*Source data*.
========================================================================
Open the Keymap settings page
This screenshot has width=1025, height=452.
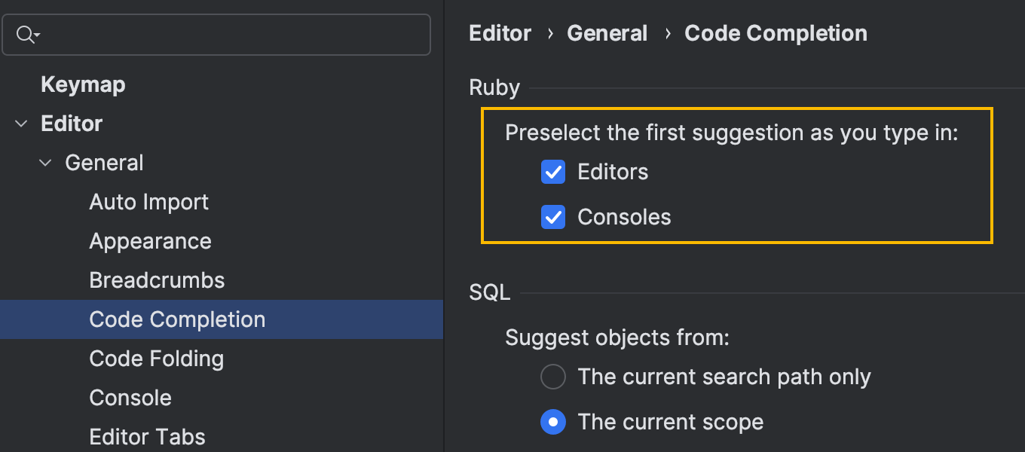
========================================================================
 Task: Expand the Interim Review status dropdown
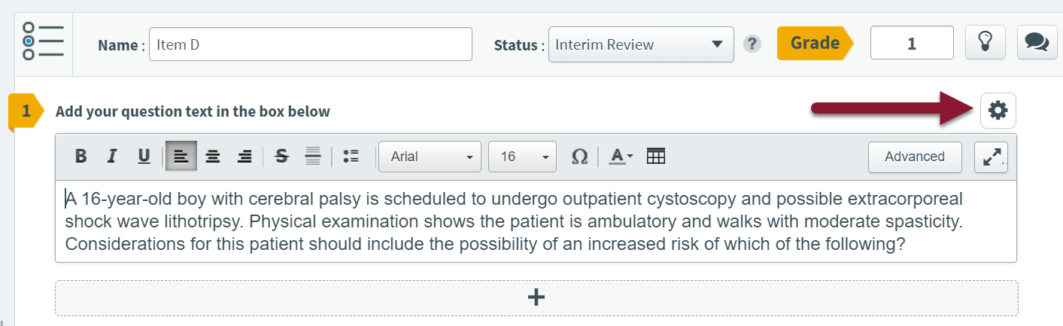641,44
========================================================================
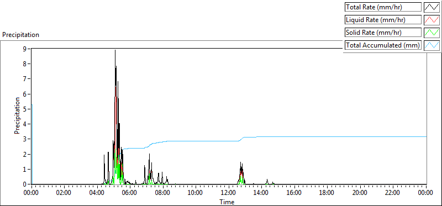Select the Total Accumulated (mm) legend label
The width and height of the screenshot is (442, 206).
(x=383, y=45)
========================================================================
Using the data above, reproduce exactly the lines between those holding "Open the Keymap settings page" and "This screenshot has width=1025, height=452.", inclusive, and no others.

*Solution to the problem*.
Open the Keymap settings page
This screenshot has width=1025, height=452.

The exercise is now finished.